> ## Documentation Index
> Fetch the complete documentation index at: https://docs.shuttleai.com/llms.txt
> Use this file to discover all available pages before exploring further.

# Streaming

> Receive AI responses token-by-token in real time using server-sent events.

Streaming lets you display AI responses as they're generated, instead of waiting for the full response. This creates a much better user experience for chat interfaces.

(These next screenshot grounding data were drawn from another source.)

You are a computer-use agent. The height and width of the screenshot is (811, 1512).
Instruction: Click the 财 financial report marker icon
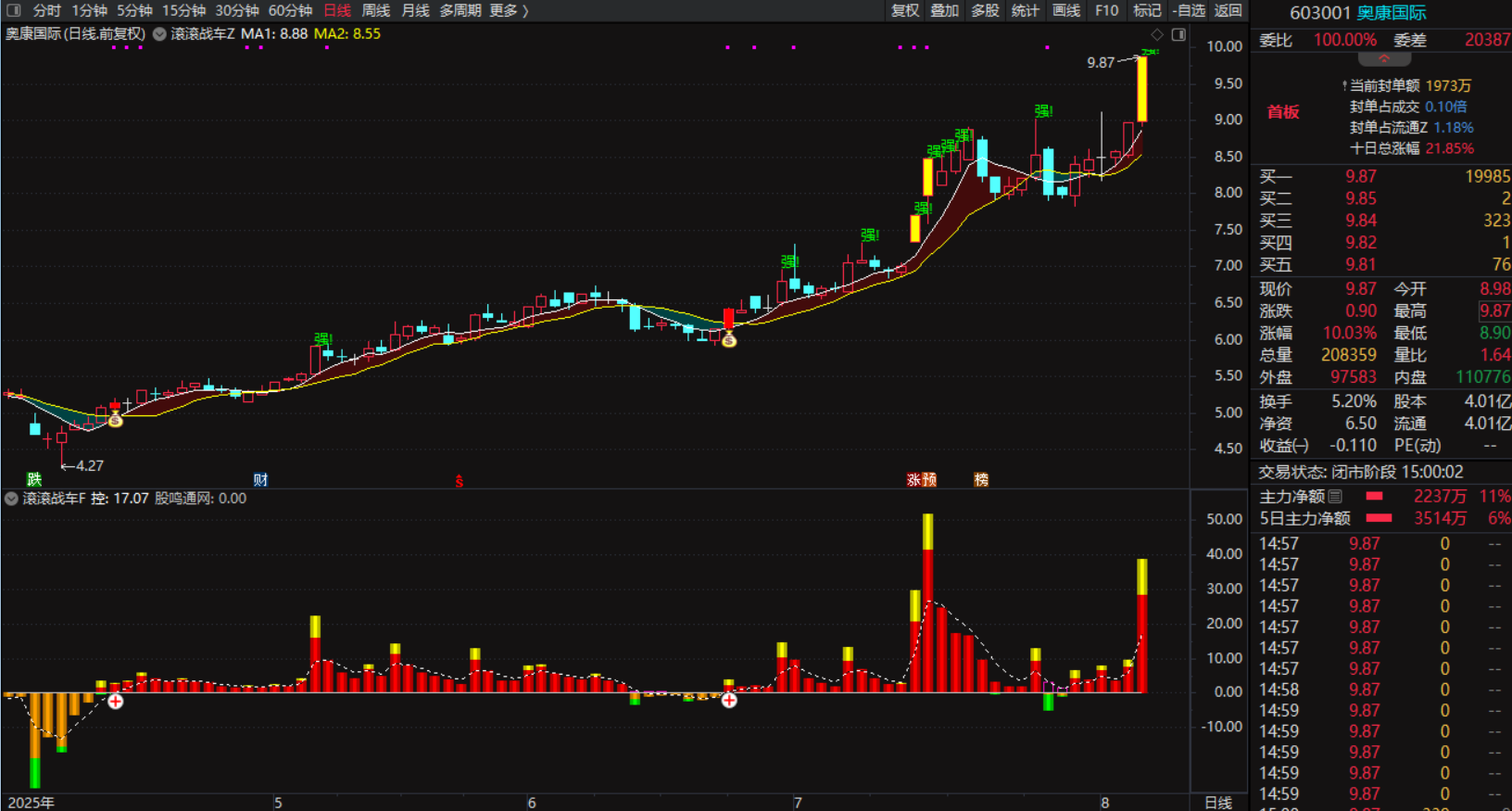click(260, 479)
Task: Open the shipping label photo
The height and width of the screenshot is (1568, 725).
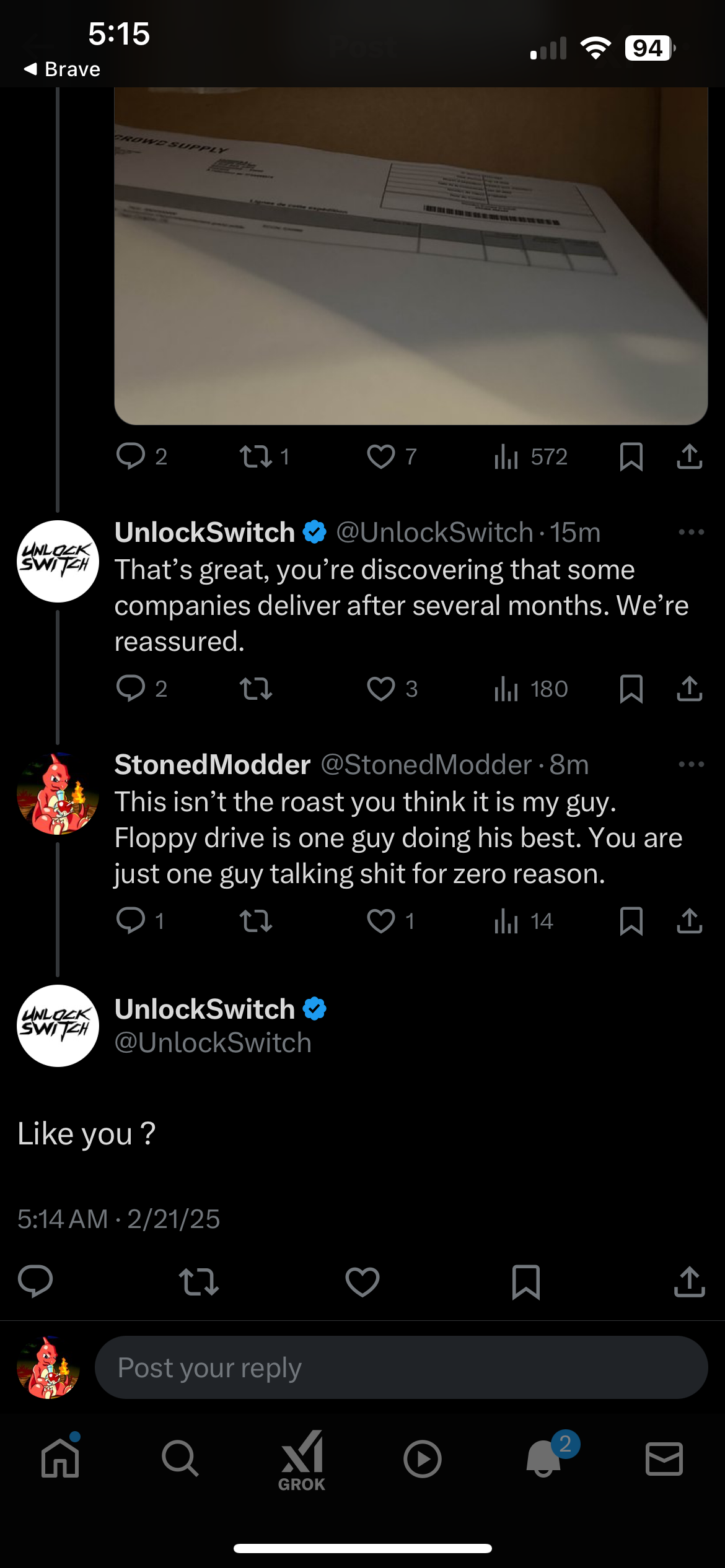Action: click(411, 256)
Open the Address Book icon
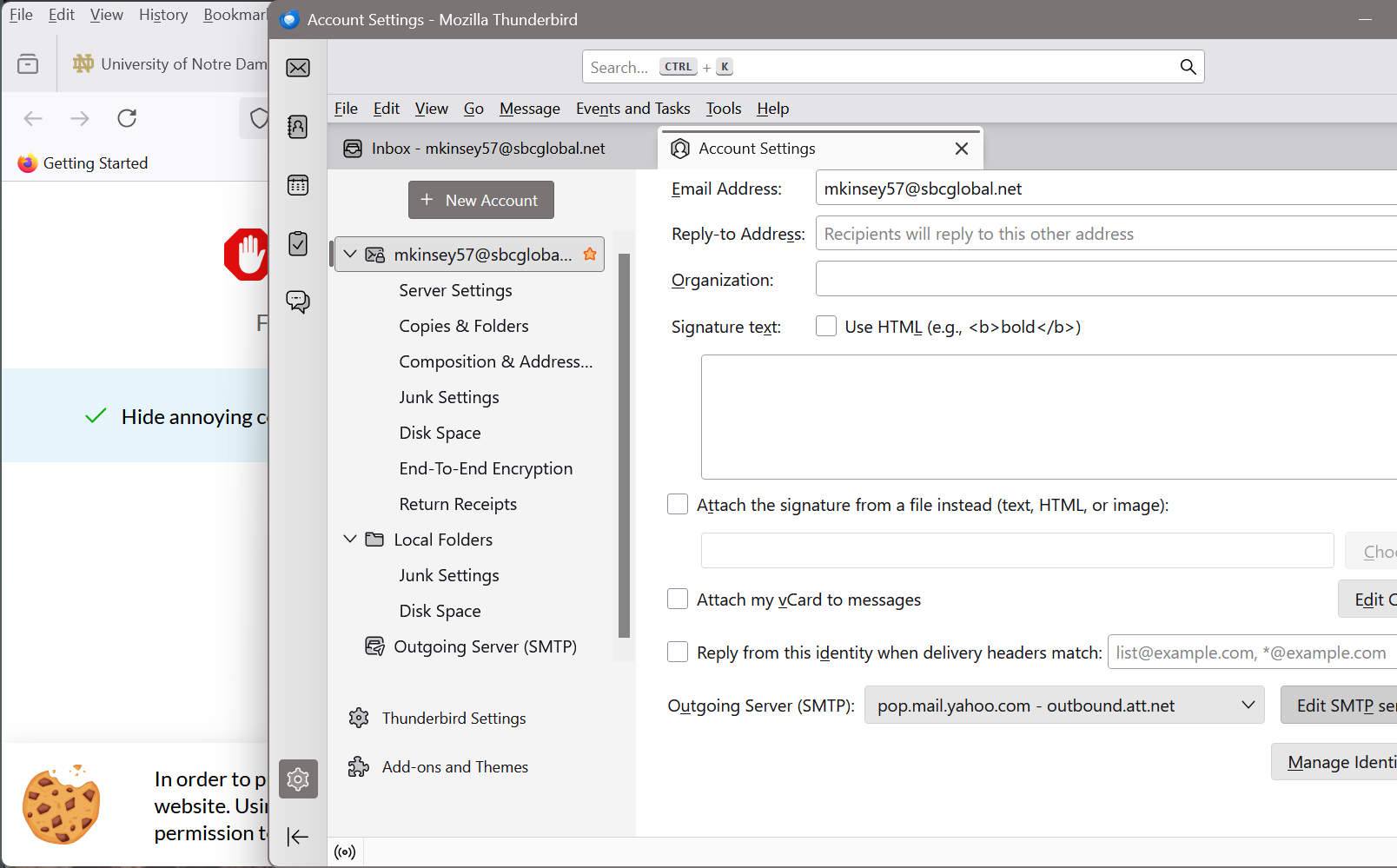Screen dimensions: 1397x868 (298, 127)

ShuttleAI uses **Server-Sent Events (SSE)** — the same streaming format as OpenAI.

## Basic streaming

Set `stream: true` in your request to enable streaming:

<CodeGroup>
  ```python Python theme={null}
  from openai import OpenAI

  client = OpenAI(
      api_key="shuttle-xxx",
      base_url="https://api.shuttleai.com/v1"
  )

  stream = client.chat.completions.create(
      model="shuttleai/auto",
      messages=[{"role": "user", "content": "Write a short poem about AI."}],
      stream=True
  )

  for chunk in stream:
      content = chunk.choices[0].delta.content
      if content:
          print(content, end="", flush=True)
  ```

  ```javascript Node.js theme={null}
  import OpenAI from "openai";

  const client = new OpenAI({
    apiKey: "shuttle-xxx",
    baseURL: "https://api.shuttleai.com/v1",
  });

  const stream = await client.chat.completions.create({
    model: "shuttleai/auto",
    messages: [{ role: "user", content: "Write a short poem about AI." }],
    stream: true,
  });

  for await (const chunk of stream) {
    const content = chunk.choices[0]?.delta?.content;
    if (content) process.stdout.write(content);
  }
  ```

  ```bash cURL theme={null}
  curl https://api.shuttleai.com/v1/chat/completions \
    -H "Authorization: Bearer shuttle-xxx" \
    -H "Content-Type: application/json" \
    -d '{
      "model": "shuttleai/auto",
      "messages": [{"role": "user", "content": "Write a short poem about AI."}],
      "stream": true
    }'
  ```
</CodeGroup>

## Async streaming (Python)

For async applications, use the async client:

```python theme={null}
import asyncio
from openai import AsyncOpenAI

client = AsyncOpenAI(
    api_key="shuttle-xxx",
    base_url="https://api.shuttleai.com/v1"
)

async def main():
    stream = await client.chat.completions.create(
        model="shuttleai/auto",
        messages=[{"role": "user", "content": "Explain quantum computing."}],
        stream=True
    )

    async for chunk in stream:
        content = chunk.choices[0].delta.content
        if content:
            print(content, end="", flush=True)

asyncio.run(main())
```

## Stream with usage stats

To receive token usage statistics with your stream, enable `stream_options`:

```python theme={null}
stream = client.chat.completions.create(
    model="shuttleai/auto",
    messages=[{"role": "user", "content": "Hello!"}],
    stream=True,
    stream_options={"include_usage": True}
)
```

The final chunk in the stream will include a `usage` object with `prompt_tokens`, `completion_tokens`, and `total_tokens`.

## SSE format

Each streamed chunk is a JSON object sent as an SSE event:

```
data: {"id":"chatcmpl-abc","object":"chat.completion.chunk","choices":[{"index":0,"delta":{"content":"Hello"},"finish_reason":null}]}

data: {"id":"chatcmpl-abc","object":"chat.completion.chunk","choices":[{"index":0,"delta":{"content":" world"},"finish_reason":null}]}

data: {"id":"chatcmpl-abc","object":"chat.completion.chunk","choices":[{"index":0,"delta":{},"finish_reason":"stop"}]}

data: [DONE]
```

The stream ends with `data: [DONE]`.